> [WHAT IS NEEDED]:
Transcribe only the lines from the one containing "Screen dimensions: 356x211" through the final line of the entries below, exactly, and exclude the pictures.
━━━━━ SUPPLIED MATERIAL
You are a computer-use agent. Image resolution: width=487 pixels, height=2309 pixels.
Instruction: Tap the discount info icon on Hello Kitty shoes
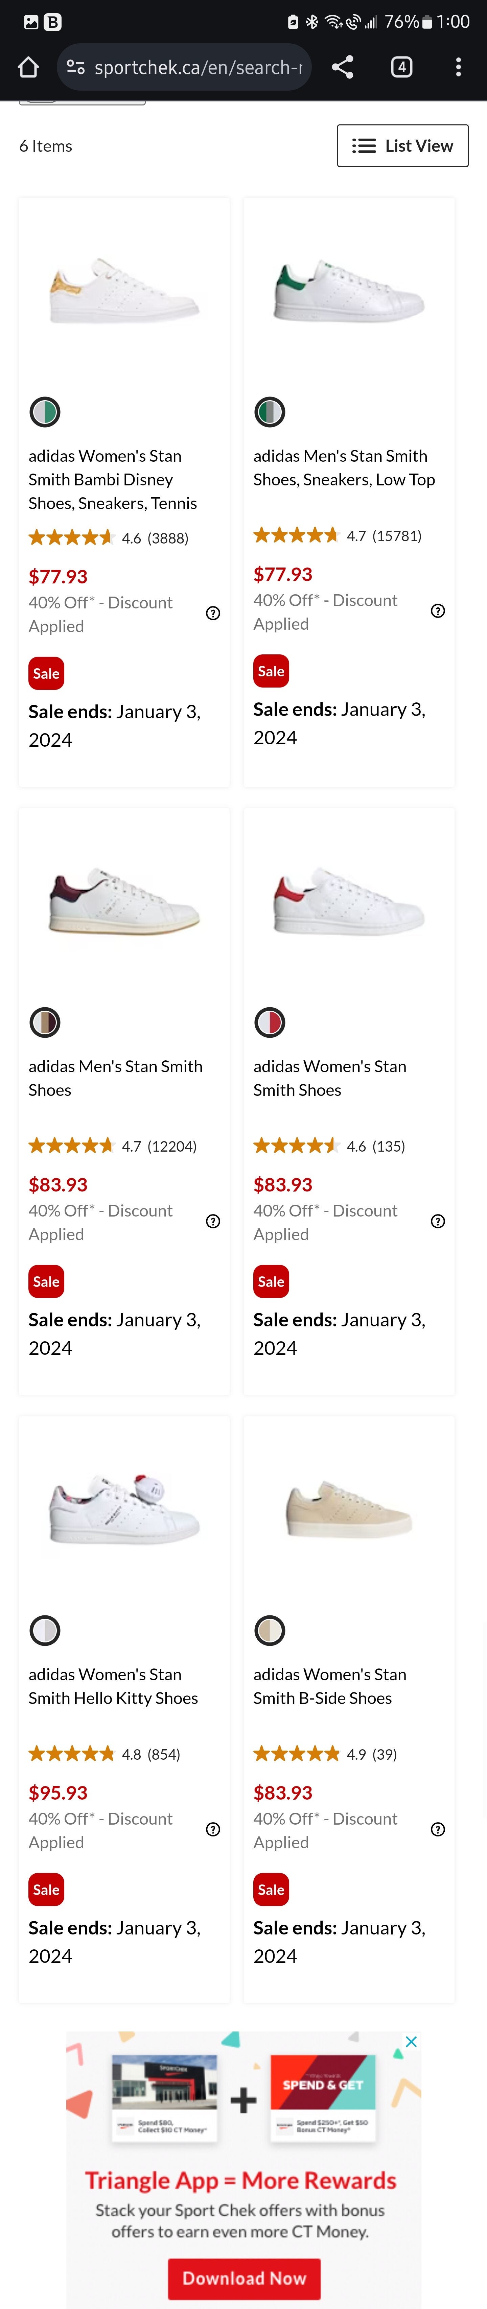click(x=213, y=1829)
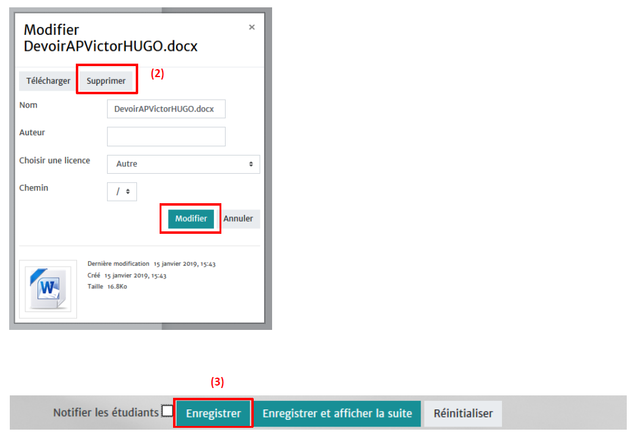Click the Nom field label
This screenshot has width=639, height=437.
(x=29, y=105)
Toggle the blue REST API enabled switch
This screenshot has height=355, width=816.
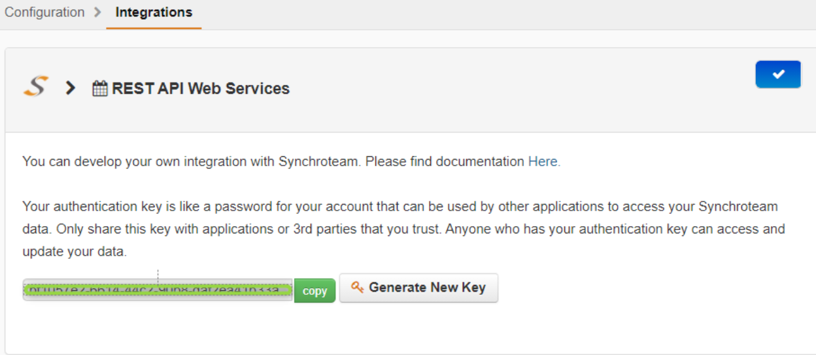click(778, 75)
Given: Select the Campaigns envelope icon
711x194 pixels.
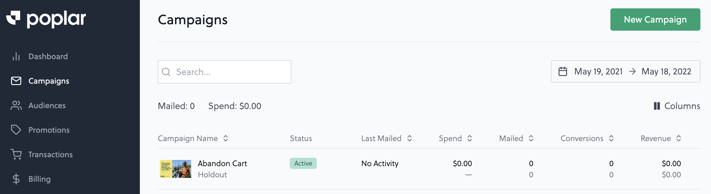Looking at the screenshot, I should coord(16,81).
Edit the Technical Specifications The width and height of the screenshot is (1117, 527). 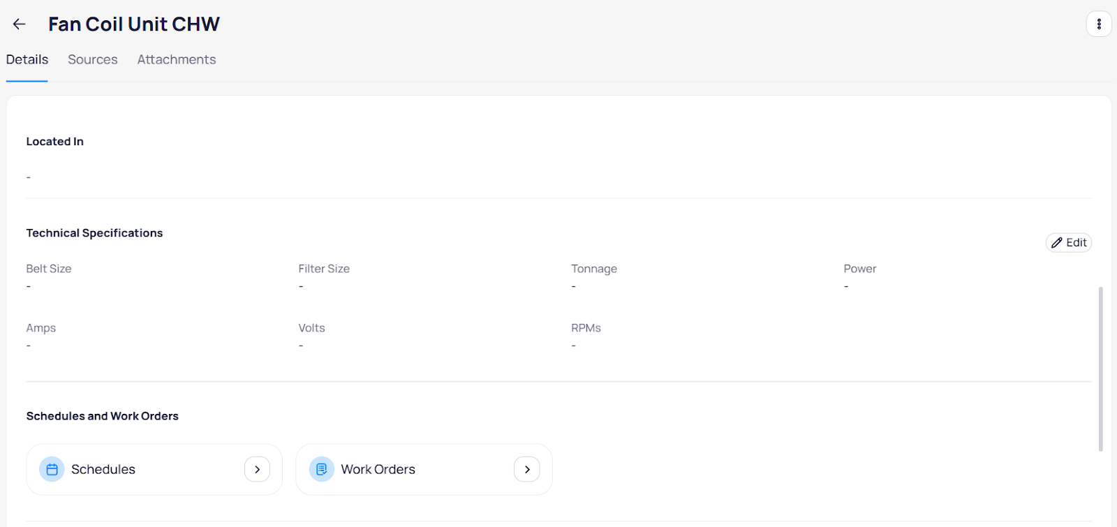1068,242
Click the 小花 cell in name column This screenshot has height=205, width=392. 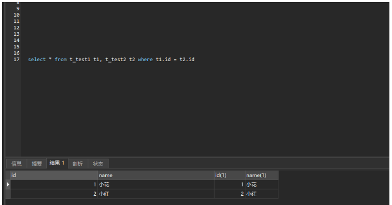(156, 184)
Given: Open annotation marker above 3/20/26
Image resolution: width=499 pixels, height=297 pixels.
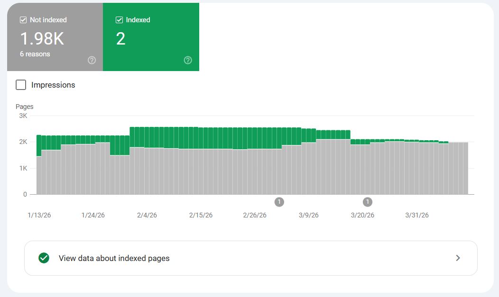Looking at the screenshot, I should click(x=368, y=202).
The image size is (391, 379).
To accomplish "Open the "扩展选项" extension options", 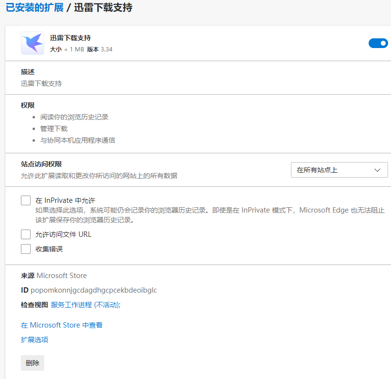I will click(x=34, y=340).
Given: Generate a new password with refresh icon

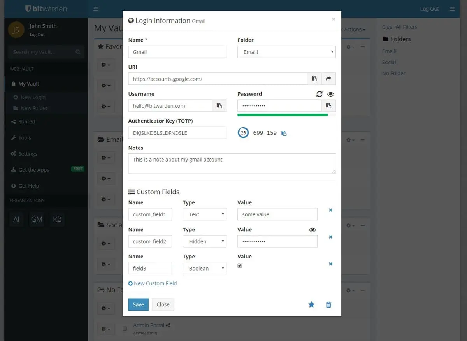Looking at the screenshot, I should click(x=320, y=94).
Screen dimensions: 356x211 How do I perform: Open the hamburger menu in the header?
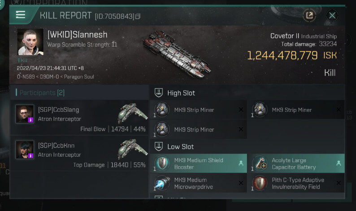pyautogui.click(x=20, y=15)
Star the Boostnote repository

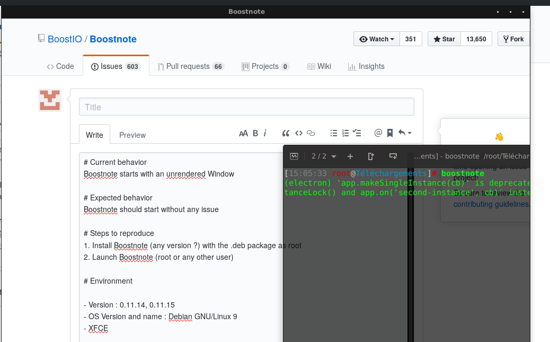[x=443, y=39]
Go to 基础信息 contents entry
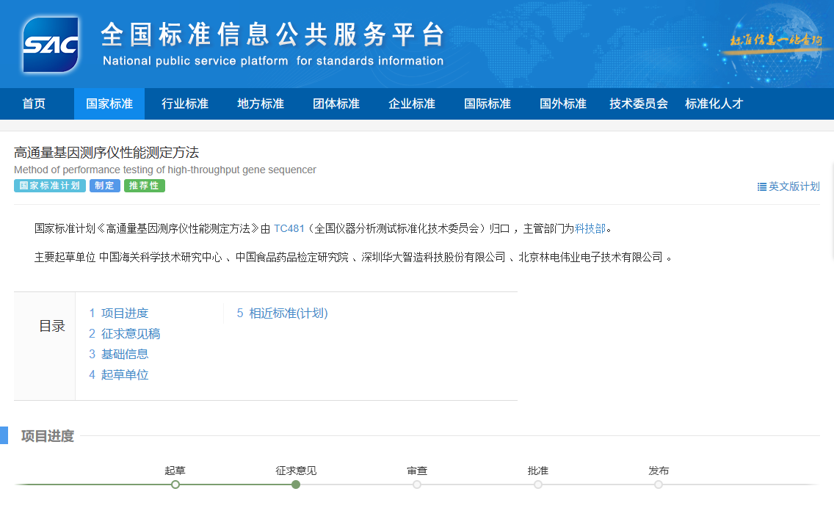834x508 pixels. click(x=118, y=354)
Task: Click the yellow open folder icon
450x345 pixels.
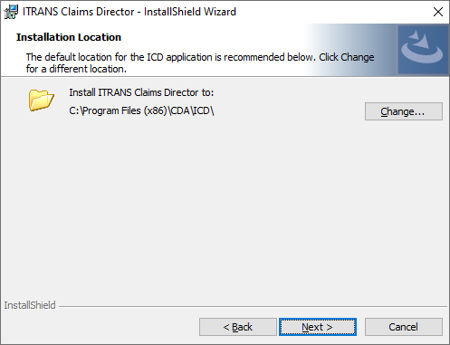Action: pyautogui.click(x=42, y=100)
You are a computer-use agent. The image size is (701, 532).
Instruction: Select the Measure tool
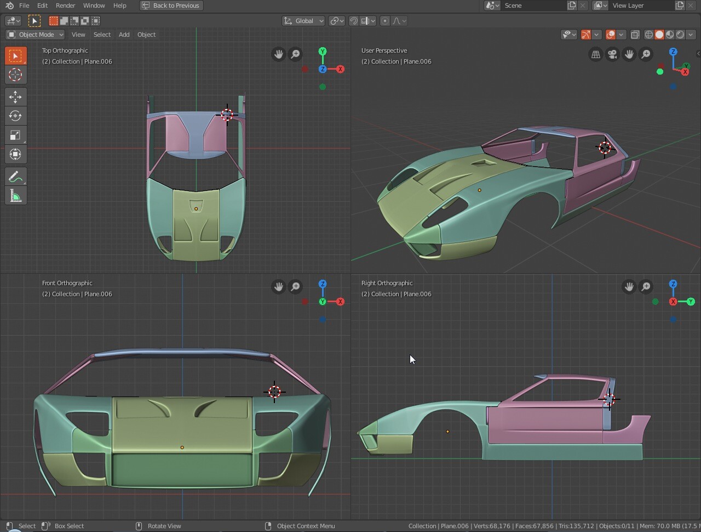tap(15, 196)
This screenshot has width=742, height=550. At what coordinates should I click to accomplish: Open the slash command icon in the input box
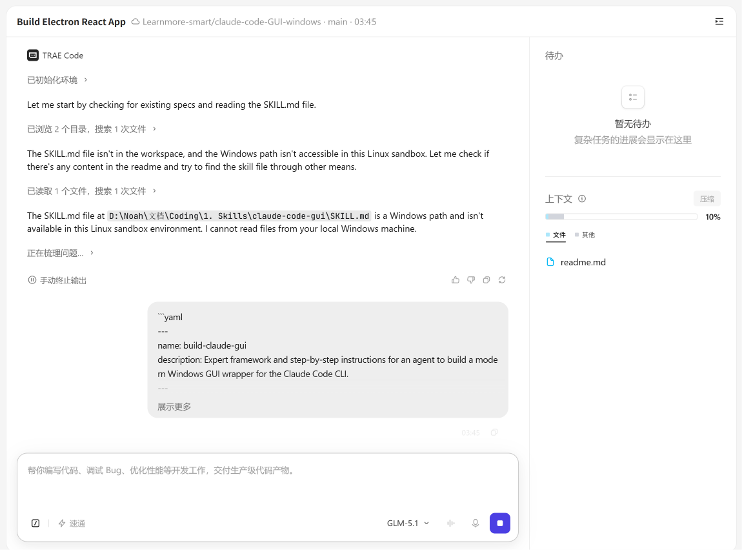[x=35, y=523]
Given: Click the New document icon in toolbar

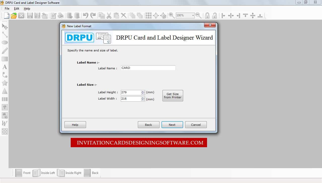Looking at the screenshot, I should (x=7, y=16).
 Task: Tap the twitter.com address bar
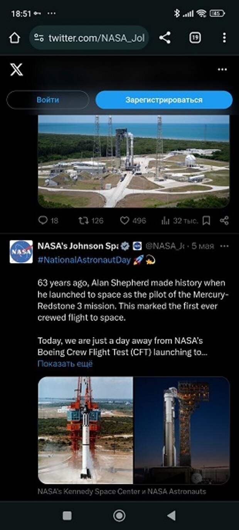pyautogui.click(x=89, y=38)
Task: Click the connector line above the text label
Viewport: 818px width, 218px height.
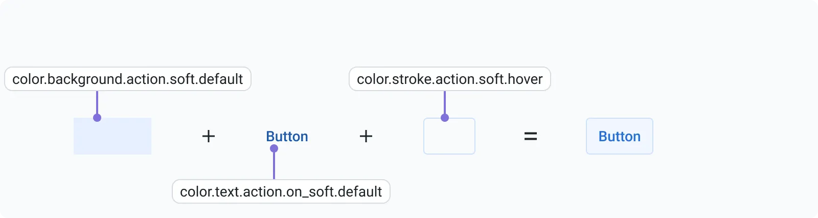Action: tap(274, 166)
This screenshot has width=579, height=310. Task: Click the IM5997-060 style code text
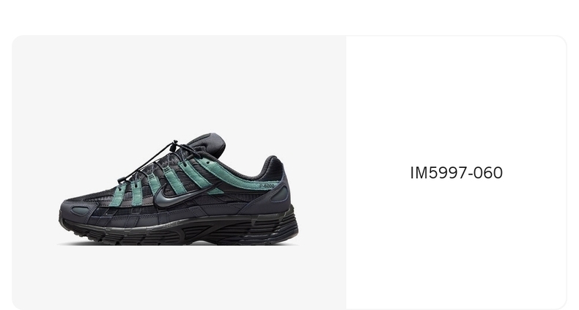pyautogui.click(x=457, y=173)
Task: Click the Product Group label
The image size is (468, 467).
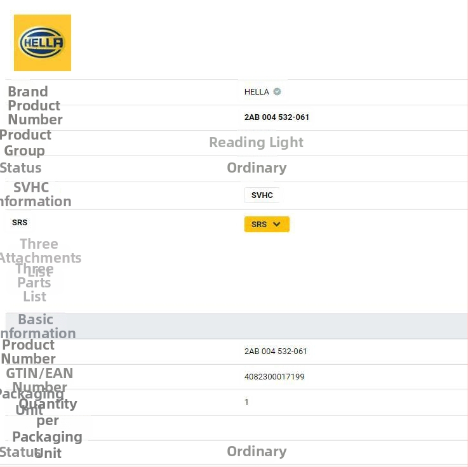Action: (25, 143)
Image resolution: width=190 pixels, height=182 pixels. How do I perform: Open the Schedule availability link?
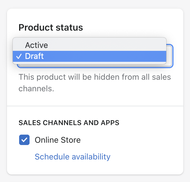[72, 157]
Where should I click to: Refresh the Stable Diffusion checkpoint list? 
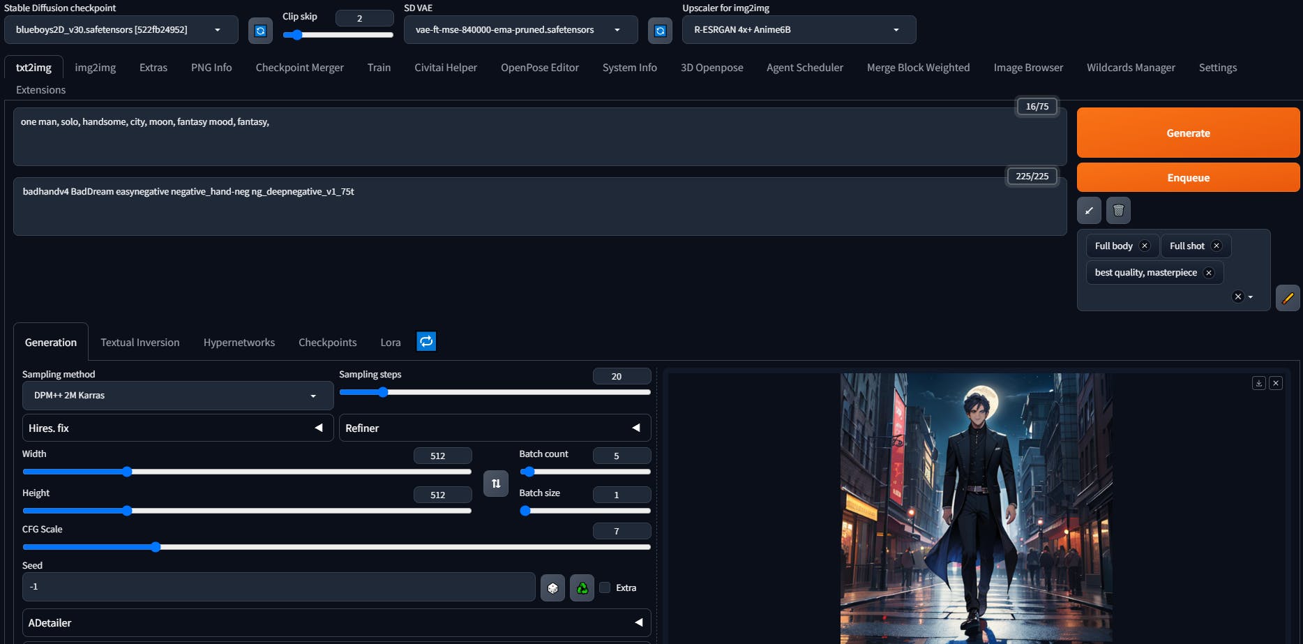(260, 31)
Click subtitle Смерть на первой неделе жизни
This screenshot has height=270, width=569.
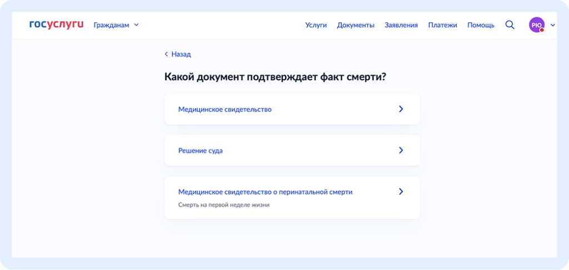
━━━━━━━━━━
> [SOLVED EXERCISE]:
Screen dimensions: 356x211 How do I perform: Open the hamburger menu in the header?
pyautogui.click(x=20, y=15)
Star the Boostnote repository

[x=443, y=39]
Go to 基础信息 contents entry
834x508 pixels. click(x=118, y=354)
Task: Click the yellow open folder icon
450x345 pixels.
Action: pyautogui.click(x=42, y=100)
You are a computer-use agent. The image size is (701, 532).
Instruction: Select the Measure tool
tap(15, 196)
This screenshot has width=742, height=550. At what coordinates should I click to accomplish: Open the slash command icon in the input box
[x=35, y=523]
Given: Click the New document icon in toolbar

Looking at the screenshot, I should (x=7, y=16).
 Task: Tap the twitter.com address bar
pyautogui.click(x=89, y=38)
Task: Click the connector line above the text label
Viewport: 818px width, 218px height.
Action: tap(274, 166)
This screenshot has width=579, height=310. Task: Click the IM5997-060 style code text
pyautogui.click(x=457, y=173)
Task: Click the Product Group label
The image size is (468, 467).
Action: (25, 143)
Image resolution: width=190 pixels, height=182 pixels. How do I perform: Open the Schedule availability link?
[72, 157]
Where should I click to: Refresh the Stable Diffusion checkpoint list? 
(260, 31)
Click subtitle Смерть на первой неделе жизни
This screenshot has height=270, width=569.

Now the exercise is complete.